A prestigious international award – the Leverhulme Visiting Professorship – has been granted to Professor Marie-Claire Cordonier Segger of the School of Environment, Enterprise and Development (SEED), Faculty of Environment, University of Waterloo, by the University of Cambridge to visit the UK and inspire new law and policy research, teaching and dialogue on climate change and sustainability over the coming two years.
Countries have committed to deliver 17 ambitious global Sustainable Development Goals (SDGs), ranging from SDG 1 (no poverty) to SDG 13 (climate action), to SDG 15 (life on land), to SDG 16 (peace, justice and good governance) among others, on all levels by 2030. However, the world is in a climate emergency, and significant gaps remain between the ambitious international law/policy targets of the SDGs and the capacity of law and policy makers, academics and graduates destined for the public and private sector to deliver, across Canada, the UK and globally.
This prestigious Leverhulme Visiting Professorship, awarded by the University of Cambridge to Prof Marie-Claire Cordonier Segger, bridges the gap. It invites an “outstanding, eminent international professor” with global expertise in law and governance solutions to climate change and sustainable development, from the University of Waterloo and the Centre for International Sustainable Development Law (CISDL) in Canada, to spend several months over the course of the coming two years delivering a series of high profile lectures at the University of Cambridge, the University of Oxford, London School of Economics (LSE) and others, and enhancing knowledge on climate change and the SDGs.
The award is one of the first Leverhulme Trust Visiting Professorships to be won for women at the University of Cambridge, and very rare to be granted in the social sciences. Professor Cordonier Segger was nominated by the University of Cambridge, and is hosted by the Bennett Institute for Public Policy in collaboration with colleagues from Law, Land Economy and other departments.
Prof Marie-Claire Cordonier Segger said: "It is a brilliant honour to be granted this outstanding opportunity to foster research and debate on law and policy responses to climate change, and potential sustainable development solutions, in the University of Cambridge and across the UK. Climate change is the justice challenge of our century. Greater ambition is desperately needed, globally, across all sectors and disciplines, to respond to the current climate emergency and deliver on the world's Sustainable Development Goals. Through this Visiting Professorship, I look forward to advancing new research partnerships and public policy dialogue, and to helping a new generation of graduates and colleagues to strengthen knowledge and skills needed to address this crucial threat to humanity and all species."
The Laureate: A world leader in the field of climate change and sustainable development law and policy
Prof Dr Marie-Claire Cordonier Segger, DPhil (Oxon), MEM (Yale), BCL&LLB (McGill), BA Hons (Carl/UVic), FRSA, JFR, is a world-class academic, legal expert and policy innovator in climate change and sustainable development. Laureate of the prestigious Justitia Fundamentum Regnorum and other international awards, she is Full Professor of International Law at the School of Environment, Enterprise and Development and Fellow of the Balsillie School of International Affairs in the University of Waterloo, Canada. Also serving as Senior Director of the Centre for International Sustainable Development Law (CISDL) and Executive Secretary of the UN Framework Convention on Climate Change (UNFCCC) CoP25 Climate Law and Governance Initiative, she lectures globally on the SDGs, serves on the Board of Canada's International Law Association and the Trust for Sustainable Living, as Chair of a World Bank LJD Community of Practice on the Environment, and Chair of the UN Convention on Biological Diversity Biodiversity Law and Governance Initiative, among other commitments.
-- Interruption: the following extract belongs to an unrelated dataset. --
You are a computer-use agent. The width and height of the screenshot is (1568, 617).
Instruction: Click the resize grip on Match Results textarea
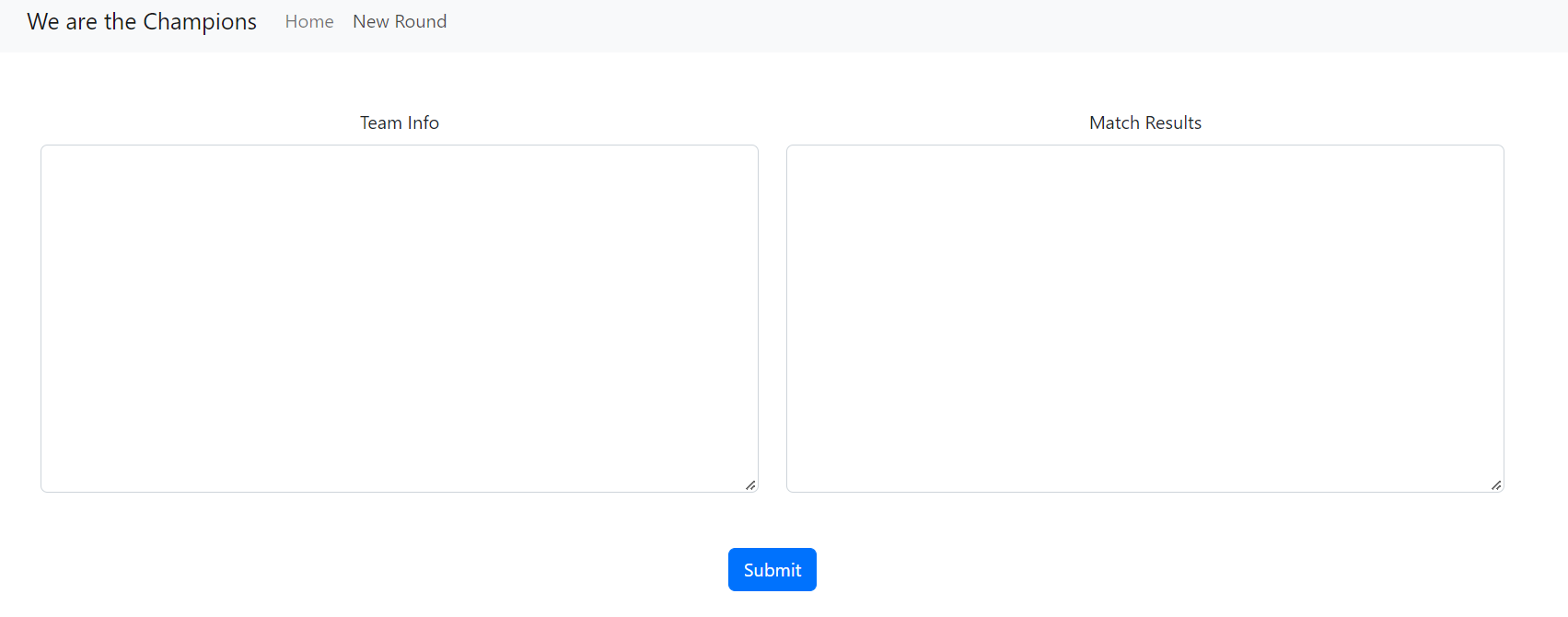[1495, 484]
She has published over 20 books and over 120 papers in five languages, edits a series of volumes on sustainable development with Cambridge University Press, and serves on editorial/review boards of five international law journals, having co-founded three. She also holds over 20 years of international treaty negotiations, executive and capacity-building experience spanning over 80 countries as senior advisor to UN treaty negotiations, international organizations and countries on implementing the UNFCCC Paris Agreement and the global Sustainable Development Goals. In the past, she served as Senior Legal Counsel to the UNFCCC Presidency and the Ramsar Convention on Wetlands, Senior Legal Expert to the International Development Law Organization (IDLO), founding Senior Research Director of the Sustainable Prosperity Policy Research Network, and a senior official in the Canada’s Ministry of Environment and Climate Change, among other roles. She helped to found the Sustainable Development Solutions Network (SDSN) of Canada, which is chaired by Professor Jean Andrey, Dean of the Faculty of Environment, University of Waterloo.